### Exercise
Only one stretch of the data below is needed. Output the lines from the one with "About us – Damavand By Locals (112, 2177)" up to and including the one with "Store (48, 30)", exactly as they stand.

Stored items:

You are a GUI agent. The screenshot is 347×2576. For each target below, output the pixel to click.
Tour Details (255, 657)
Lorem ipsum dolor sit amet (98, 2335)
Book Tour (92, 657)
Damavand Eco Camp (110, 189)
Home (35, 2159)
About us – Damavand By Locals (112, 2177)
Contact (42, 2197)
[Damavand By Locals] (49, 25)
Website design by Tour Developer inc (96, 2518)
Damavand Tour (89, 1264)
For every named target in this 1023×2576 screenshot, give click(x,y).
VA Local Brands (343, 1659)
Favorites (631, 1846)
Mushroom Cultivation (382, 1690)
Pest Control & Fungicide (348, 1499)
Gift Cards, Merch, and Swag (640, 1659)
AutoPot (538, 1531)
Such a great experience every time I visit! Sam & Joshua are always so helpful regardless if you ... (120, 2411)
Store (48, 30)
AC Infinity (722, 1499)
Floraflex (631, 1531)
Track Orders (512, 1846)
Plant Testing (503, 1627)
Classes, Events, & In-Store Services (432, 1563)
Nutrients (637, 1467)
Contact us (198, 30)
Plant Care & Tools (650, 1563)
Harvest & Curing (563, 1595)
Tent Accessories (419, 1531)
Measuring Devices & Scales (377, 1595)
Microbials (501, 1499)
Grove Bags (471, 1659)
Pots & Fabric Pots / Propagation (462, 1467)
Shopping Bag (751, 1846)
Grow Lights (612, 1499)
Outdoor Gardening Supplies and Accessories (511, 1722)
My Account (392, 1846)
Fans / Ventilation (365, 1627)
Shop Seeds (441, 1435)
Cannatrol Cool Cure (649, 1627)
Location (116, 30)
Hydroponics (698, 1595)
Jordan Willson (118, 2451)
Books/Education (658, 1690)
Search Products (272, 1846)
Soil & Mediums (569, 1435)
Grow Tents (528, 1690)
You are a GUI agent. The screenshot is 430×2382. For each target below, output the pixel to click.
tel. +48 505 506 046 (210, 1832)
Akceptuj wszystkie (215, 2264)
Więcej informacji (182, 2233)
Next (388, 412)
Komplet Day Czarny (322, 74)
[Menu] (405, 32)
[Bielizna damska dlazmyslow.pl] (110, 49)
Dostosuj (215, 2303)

### Written answer
About us – Damavand By Locals (112, 2177)
Contact (42, 2197)
[Damavand By Locals] (49, 25)
Website design by Tour Developer inc (96, 2518)
Damavand Tour (89, 1264)
For every named target in this 1023×2576 screenshot, give click(x,y).
VA Local Brands (343, 1659)
Favorites (631, 1846)
Mushroom Cultivation (382, 1690)
Pest Control & Fungicide (348, 1499)
Gift Cards, Merch, and Swag (640, 1659)
AutoPot (538, 1531)
Such a great experience every time I visit! Sam & Joshua are always so helpful regardless if you ... (120, 2411)
Store (48, 30)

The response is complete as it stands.